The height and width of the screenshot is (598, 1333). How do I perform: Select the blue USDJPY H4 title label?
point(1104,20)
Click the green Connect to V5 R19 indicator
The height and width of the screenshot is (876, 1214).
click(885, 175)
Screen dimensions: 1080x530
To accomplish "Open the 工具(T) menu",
--
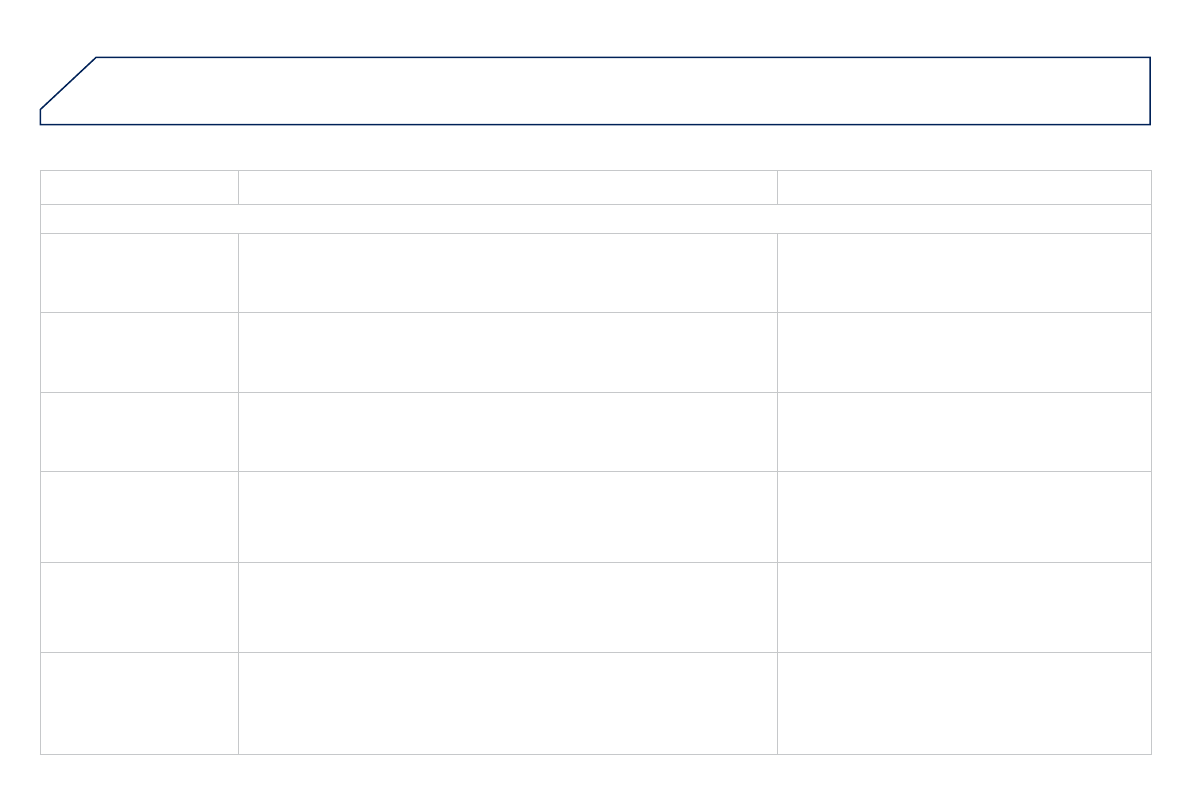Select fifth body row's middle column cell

→ **What to produce**
Retype the entries above exactly, but only from the line containing "The height and width of the screenshot is (598, 1333)." through the line containing "Screen dimensions: 1080x530", both included.

→ **Response area**
The height and width of the screenshot is (598, 1333). How do I perform: Select the blue USDJPY H4 title label?
point(1104,20)
Click the green Connect to V5 R19 indicator
The height and width of the screenshot is (876, 1214).
click(885, 175)
Screen dimensions: 1080x530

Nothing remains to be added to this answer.